MATERIALS PROVIDED START

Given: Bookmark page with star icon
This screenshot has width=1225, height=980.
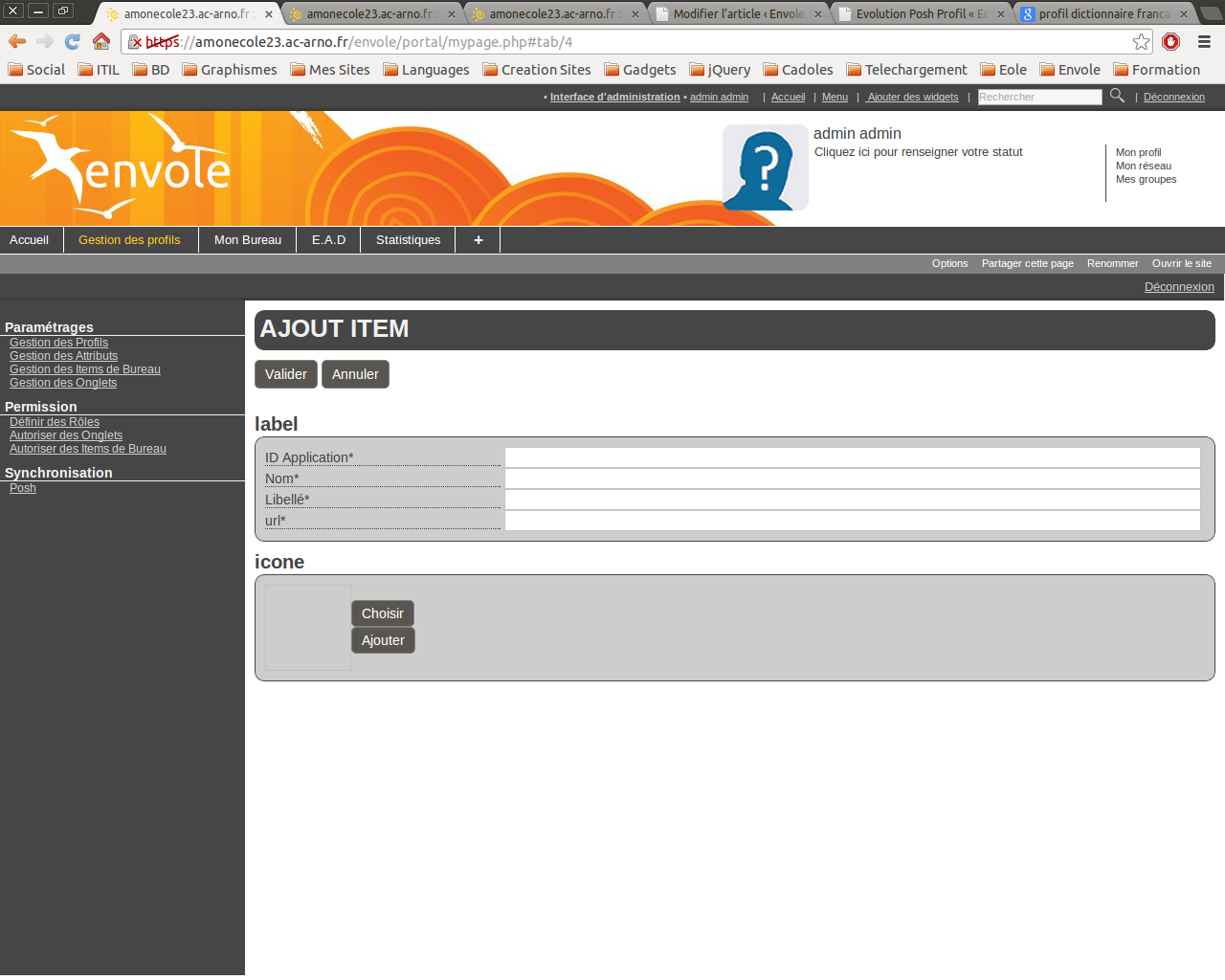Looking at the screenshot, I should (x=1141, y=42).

MATERIALS PROVIDED END
MATERIALS PROVIDED START

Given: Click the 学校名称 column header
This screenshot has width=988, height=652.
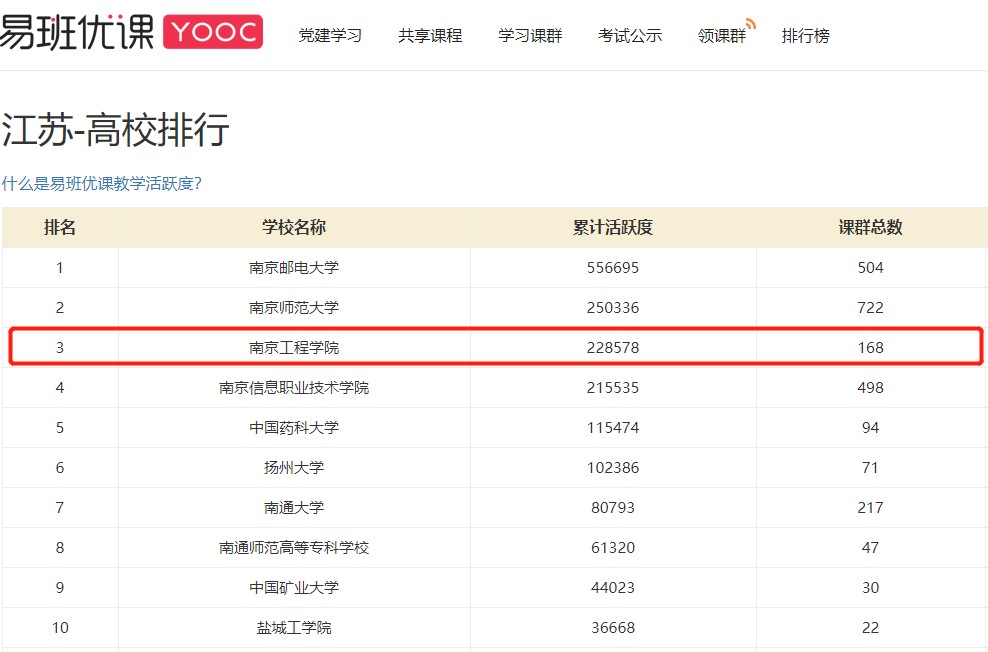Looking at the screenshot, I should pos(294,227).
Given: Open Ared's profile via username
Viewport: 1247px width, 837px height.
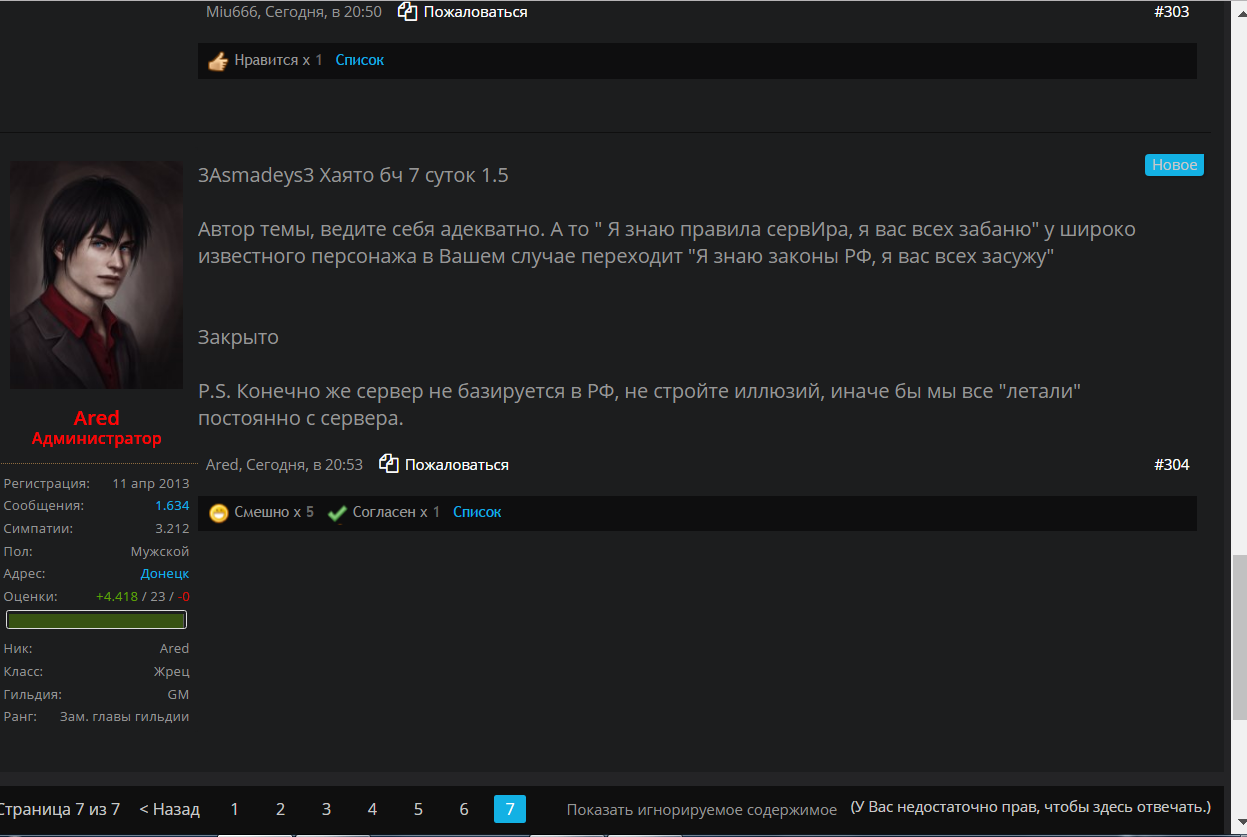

MATERIALS PROVIDED END
MATERIALS PROVIDED START

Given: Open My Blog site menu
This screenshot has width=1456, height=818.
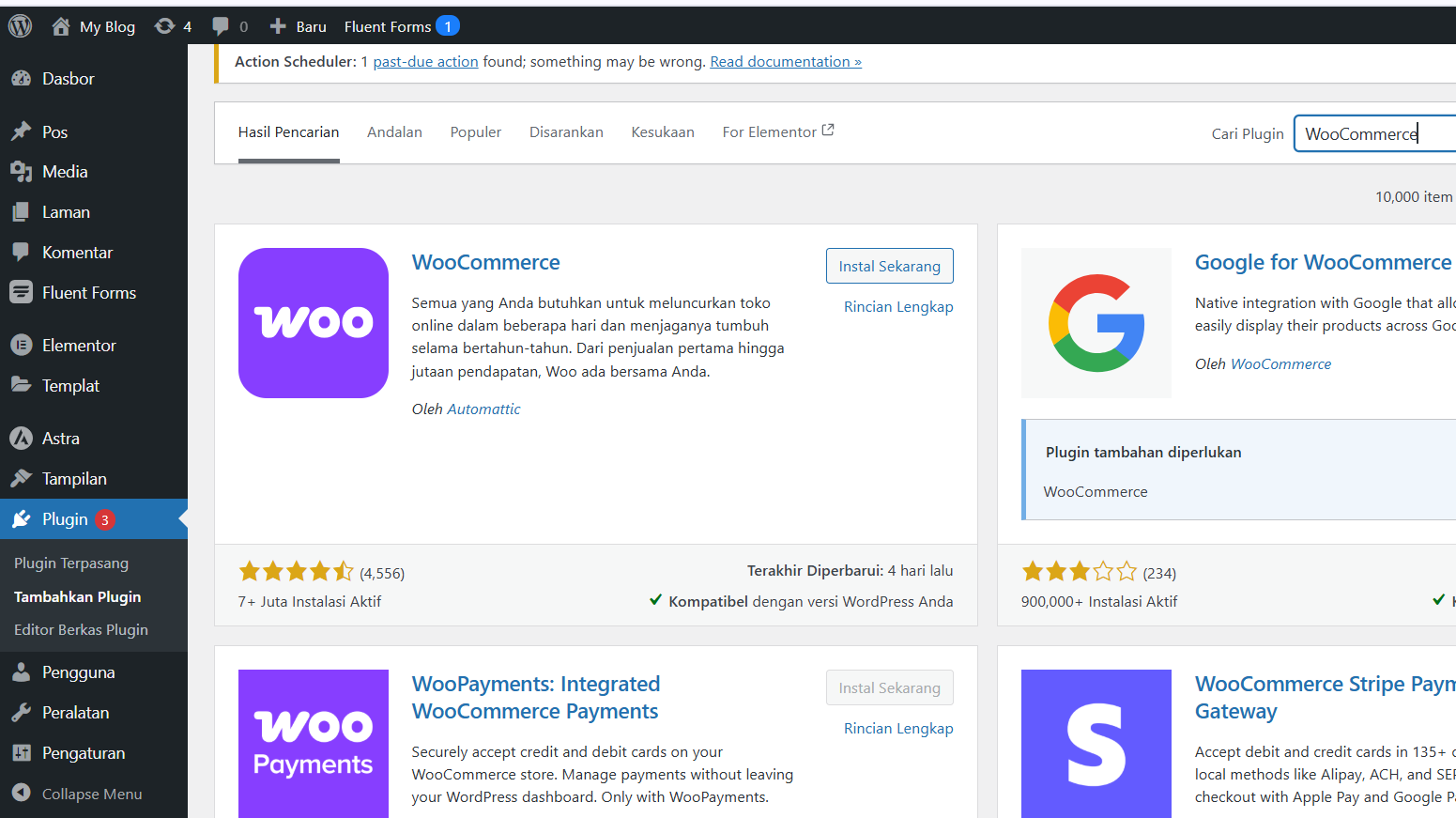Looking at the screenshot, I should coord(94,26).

MATERIALS PROVIDED END

TASK DETAILS: Using the data above, copy exactly the lines from the one containing "Given: Click the 学校名称 column header" to the one containing "Viewport: 1247px width, 837px height.", inclusive. Exclude the pictures.

FINISHED TASK:
Given: Click the 学校名称 column header
This screenshot has width=988, height=652.
Looking at the screenshot, I should pos(294,227).
Given: Open Ared's profile via username
Viewport: 1247px width, 837px height.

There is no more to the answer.